[Start of section]

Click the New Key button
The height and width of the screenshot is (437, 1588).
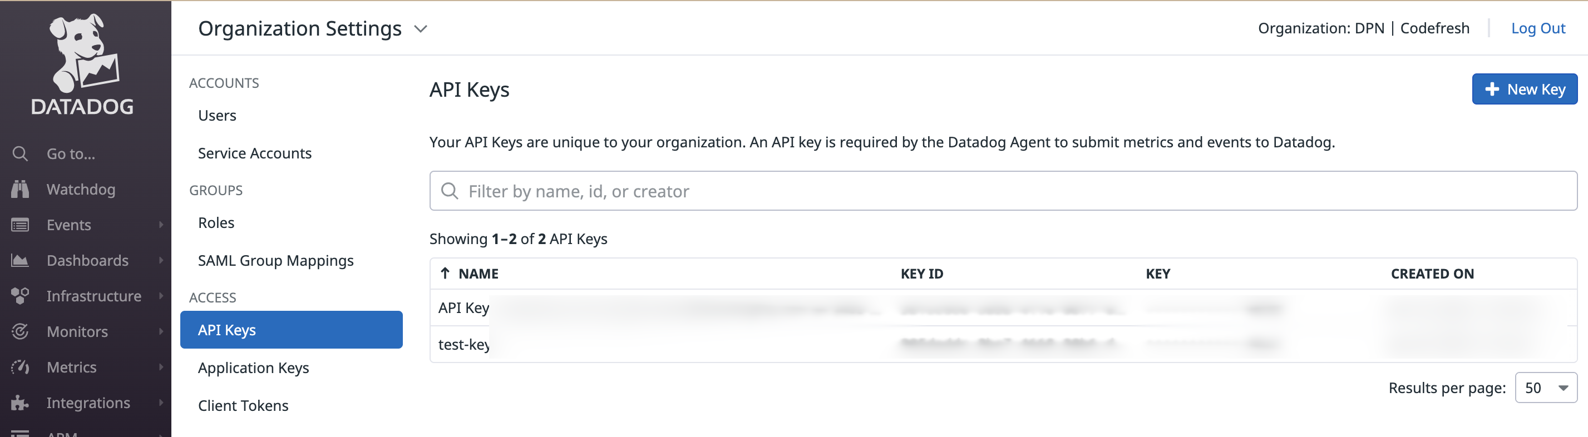pos(1524,89)
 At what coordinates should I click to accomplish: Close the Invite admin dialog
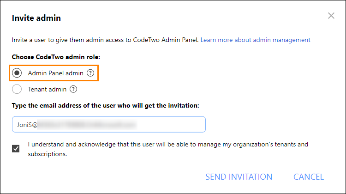point(331,16)
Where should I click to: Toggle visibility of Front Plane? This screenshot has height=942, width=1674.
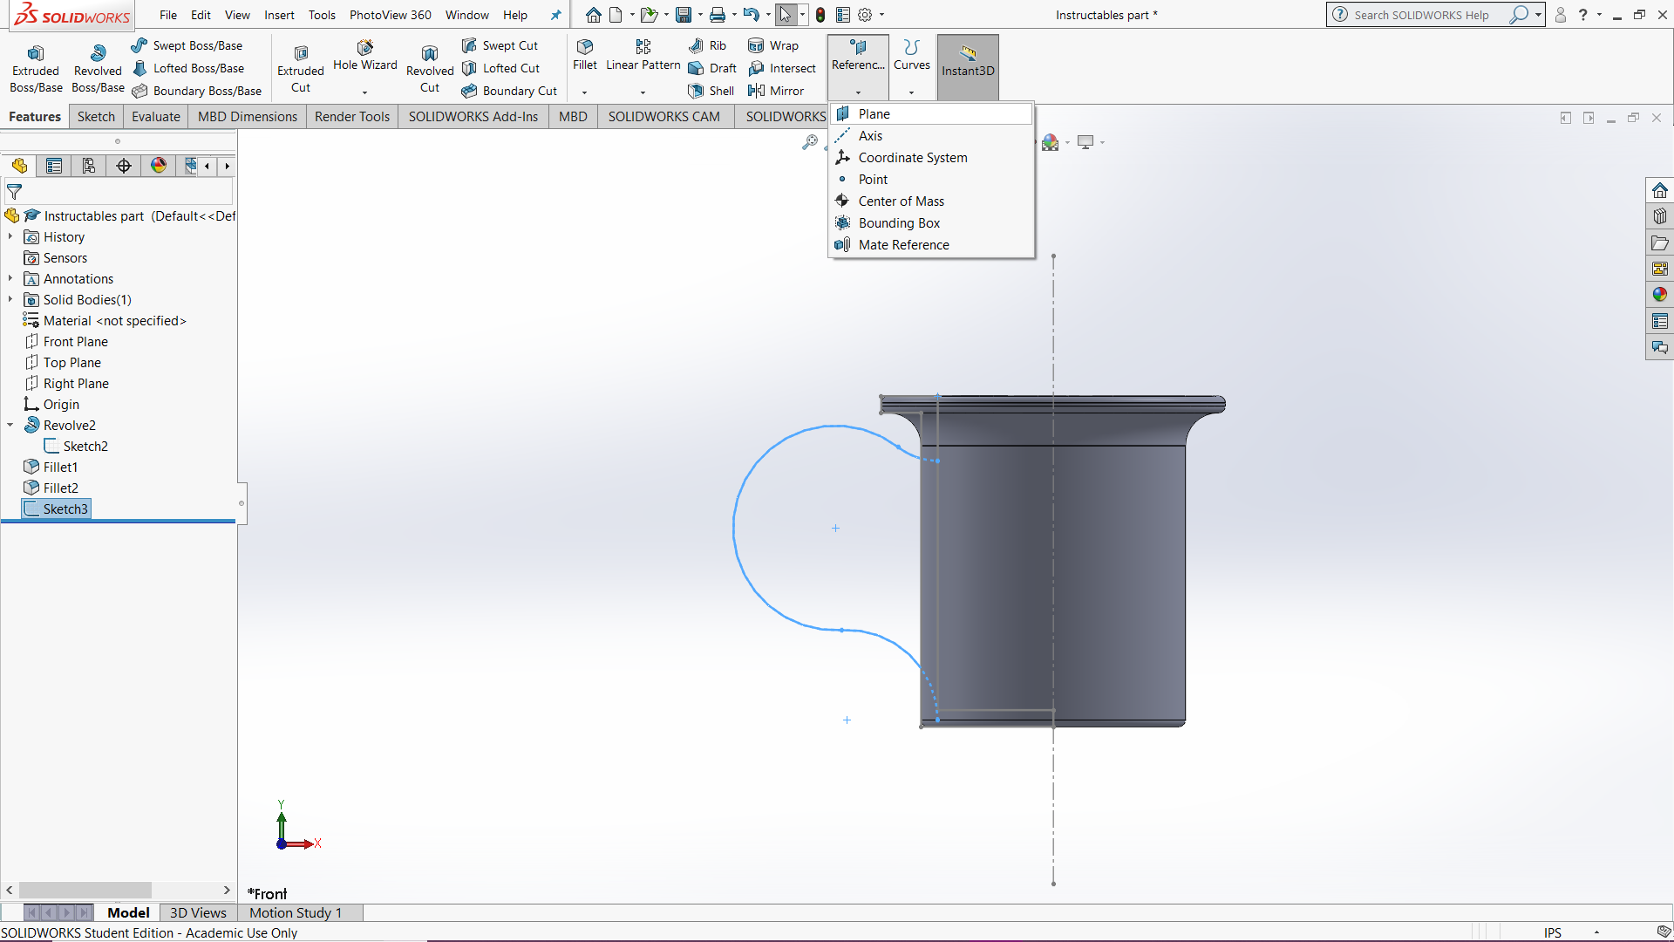tap(75, 342)
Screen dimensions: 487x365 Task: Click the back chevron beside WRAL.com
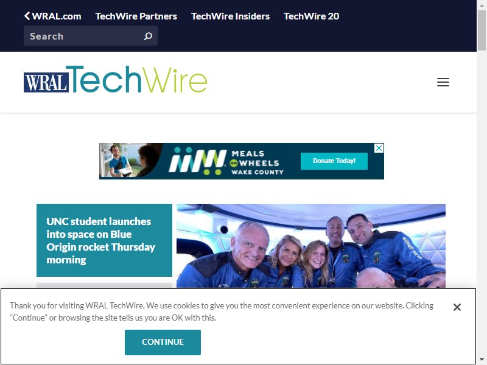click(x=27, y=16)
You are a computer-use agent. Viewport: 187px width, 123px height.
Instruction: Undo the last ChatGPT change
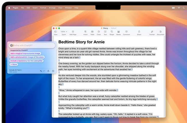tap(41, 71)
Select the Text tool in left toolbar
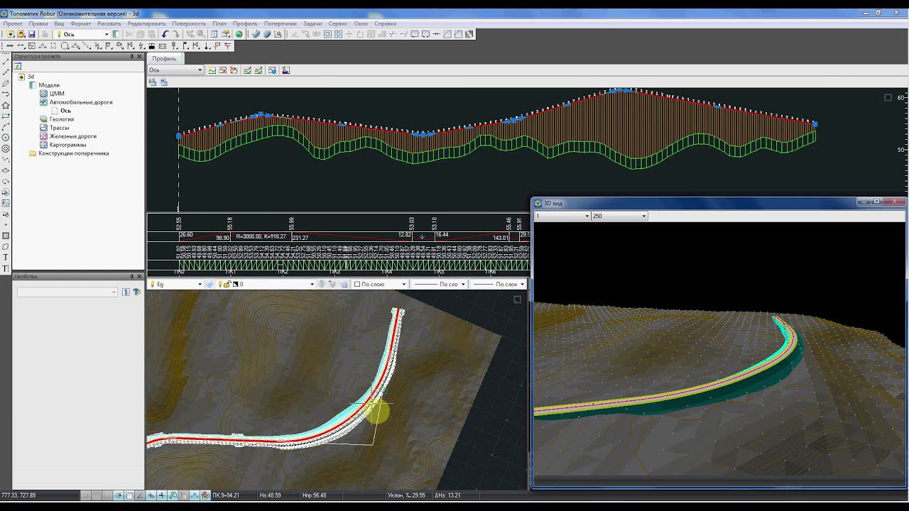The image size is (909, 511). (x=6, y=258)
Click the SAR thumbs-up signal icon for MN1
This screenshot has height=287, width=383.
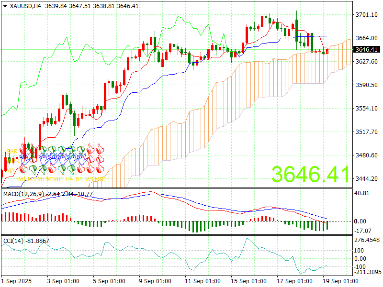(100, 150)
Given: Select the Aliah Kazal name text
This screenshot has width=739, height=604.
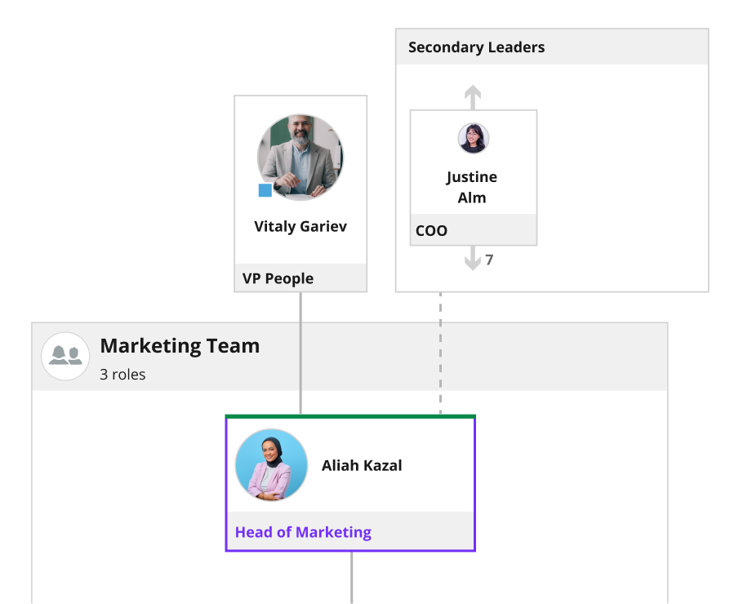Looking at the screenshot, I should [x=362, y=465].
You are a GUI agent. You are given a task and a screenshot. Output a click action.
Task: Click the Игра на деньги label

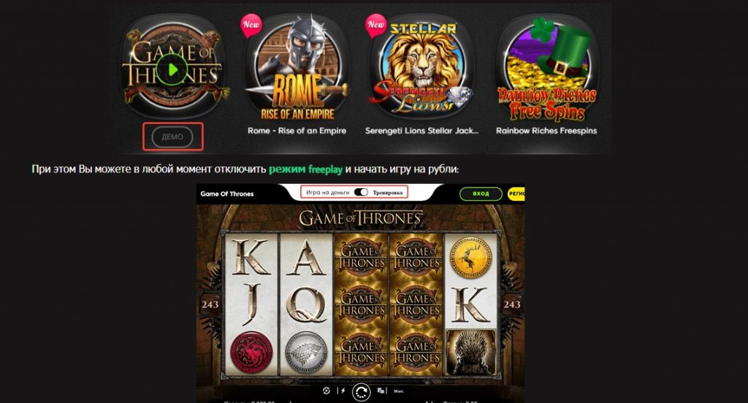click(328, 193)
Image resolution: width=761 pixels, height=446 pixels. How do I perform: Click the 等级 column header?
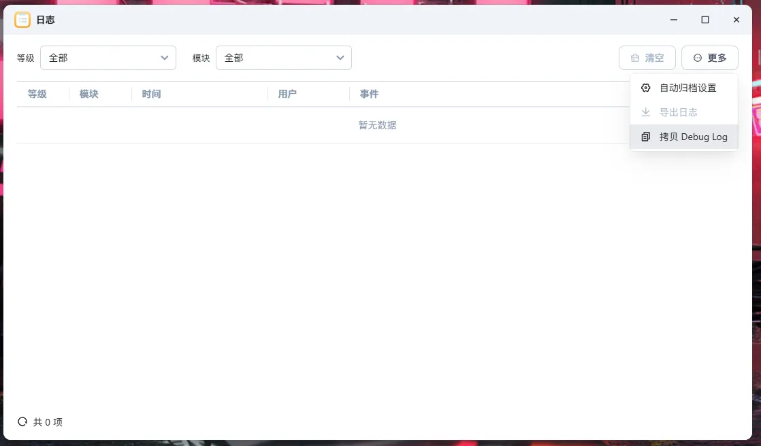pos(37,94)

[End of section]

TO DO:
Every line from the one with "Task: Click the Игра на деньги label" to the end of the records above should be restated word for word, and no picture belongs in the copy.

OUTPUT OF THE TASK:
Task: Click the Игра на деньги label

click(328, 193)
Image resolution: width=761 pixels, height=446 pixels. How do I perform: Click the 等级 column header?
pos(37,94)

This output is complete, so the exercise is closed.